Today, we are here, and we have one more obstacle to face: loss. 

Our graduating class is not new to loss; we have lost three classmates in the last four years, one of them our own. What should be a time for honors, awards, and celebration, is punctuated by another loss. 

To say the mental health of our students is in a fragile state is an understatement. While loss has much to do with this, there is a culture contributing to this that needs to be discussed. When asked the question “Are you okay?” the answer from most students would expectedly and unyieldingly be, “I’m fine”. 

Burying and running from emotions is an attitude many of us are familiar with, but shouldn’t be. 

Scrolling has only fueled this.

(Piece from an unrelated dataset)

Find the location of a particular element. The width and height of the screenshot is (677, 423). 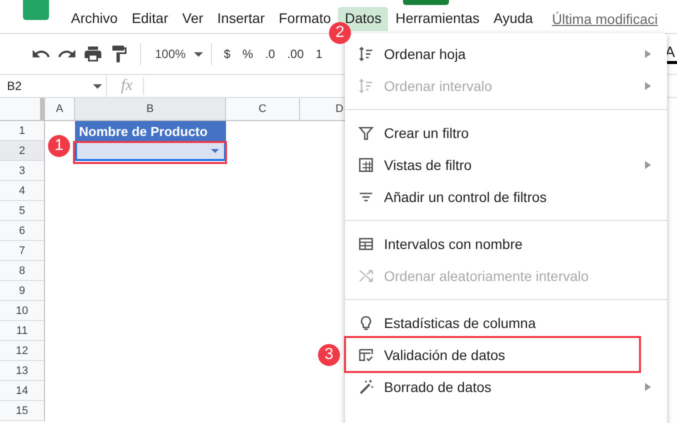

step-number: 2 is located at coordinates (340, 33).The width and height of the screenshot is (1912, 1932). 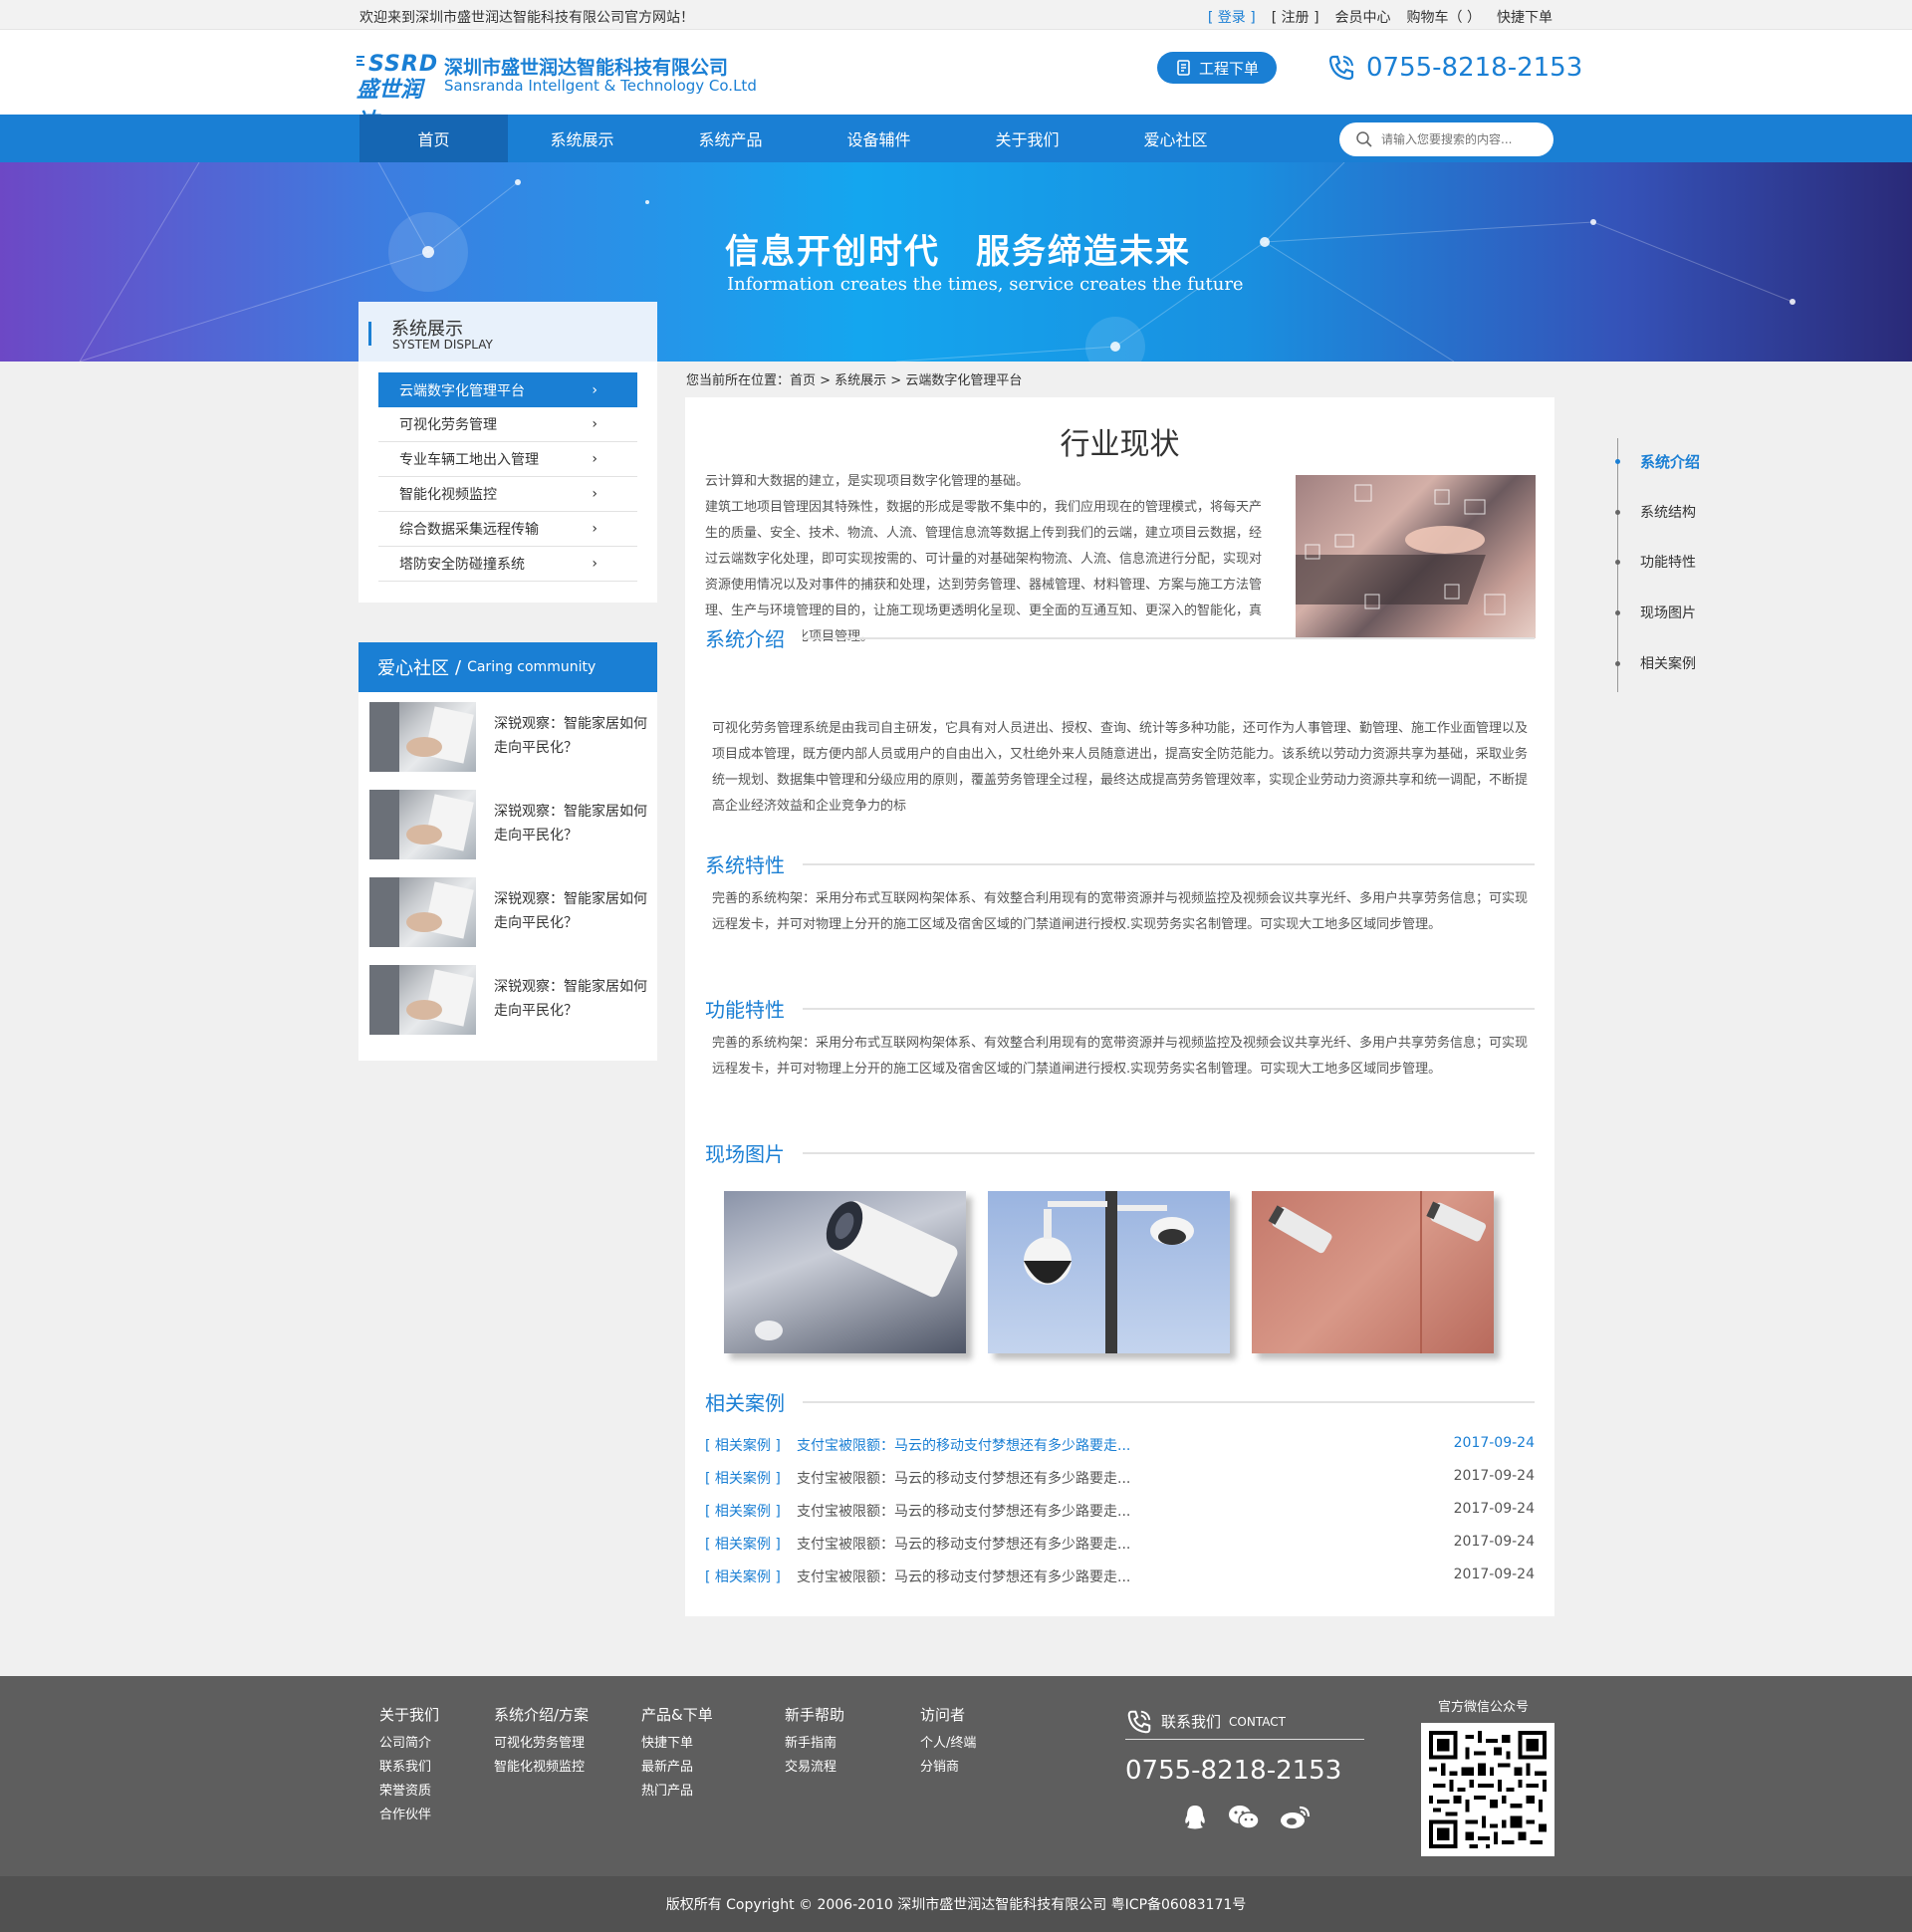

When stressed, we scroll. When sad, we scroll. Even when slightly understimulated, we scroll.

 In my own experience, scrolling is a distraction from the emotions I don’t want to deal with. I scroll in hopes the tiny bits of dopamine will counter the waves of stress.

Especially at a school like South, where the culture for many is to submerge themself in honors and AP classes, finding help is almost never talked about. The reality is, when competing at such a high standard, stretching yourself thin is more common than not.  When stress starts to surmount one’s ability to handle it all, kids would rather vent there emotions, saying they’re “done” or want to “quit”, than take time for actual help. Even quitting the AP train never feels like an option. 

Although high school fostered much of who I am today and the memories I will take with me moving forward, much of it was spent with my mental health on the back burner. And, the effects of this are only starting to wear off. It’s second semester, and my brain still can’t seem to comprehend that my work here is finally done. Free time never feels like free time, it should be work time.

Post-South should be a breath of air, a time for taking care of our mental states rather than pushing it to it’s furthest extent. There’s no denying there will be new obstacles to face (ie. moving away for the first time, exploring new places and people, etc.), but approaching college should be different to how we ran high school. Mental health should be a non-negotiable, not a task to deal with later. 

Our mental health may be on thin ice, but if there is anything we can do for ourselves as a graduating class, it can be letting ourselves heal.